Políticos e governantes – excluídas as honrosas exceções (que só fazem confirmar a regra) – não  passam, na essência, que de ladrões travestidos de “democratas”, organizados em ORCRIM(s)  (apelidadas de “partidos”), que desenvolveram – tal qual sepulcros caiados – a cultura do  oportunismo, da desfaçatez e da hipocrisia, dissimulada na técnica “ornamental” da oratória  eunuca, recheada de veleidades, fingimento e podridão.

Provavelmente, carece a formação histórica brasileira de uma revolução popular de base, cuja  ausência deve ser responsável, em boa medida, pelo desdém com que a população é  costumeiramente tratada por seus falsos representantes, cônscios da inoperância do povo como  sujeito político (efetivo mandatário), pois seguidamente capado da consciência militante da  plena cidadania – ainda traumatizado pelas sequelas irreflexas da antepassada escravidão  secular.

Se os políticos norte-americanos aprendem desde cedo, na escola, o peso da “Guerra de  Secessão” e, os franceses, aquele do “terror” da “Revolução Francesa” – ensinados como  símbolos (e alerta!) da força popular na história –, faltou aos brasileiros um arquétipo  semelhante (e pedagógico) de referência – nada mais lhes restando que o fracasso exemplar da  Inconfidência Mineira, ícone diametralmente oposto aos de seus congêneres alóctones e matriz  da crença generalizada (e pessimista) da condenação a priori de todo e qualquer movimento  revolucionário em território nacional.
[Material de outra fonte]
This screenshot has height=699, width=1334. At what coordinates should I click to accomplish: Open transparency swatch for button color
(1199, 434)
Sim, o Brasil, há muito, vem sendo governado (e massacrado) por impunes assaltantes de  colarinho branco (ou de toga), condôminos de um “mecanismo” encardido, mas  desmedidamente poderoso, infiltrado em todas as instâncias e engrenagens do Estado,  programado para piratear os cofres públicos e iludir os mais ingênuos e alienados, com a  cobertura coadjuvante da própria “Justiça” (parte do “sistema”), a confirmar a máxima de Guizot  (político e primeiro-ministro francês), proferida há quase 200 anos, para quem “a política,  quando penetra no recinto dos Tribunais, a Justiça se retira por alguma porta”. 

São justamente tais “monarcas de toga” quem, afinal, têm condenado o país, “em última  instância”, ao inferno insuportável do subdesenvolvimento crônico, “sócios” que são do atraso  mental vigente e cúmplices do totalitarismo bárbaro e da pilhagem sem limites. 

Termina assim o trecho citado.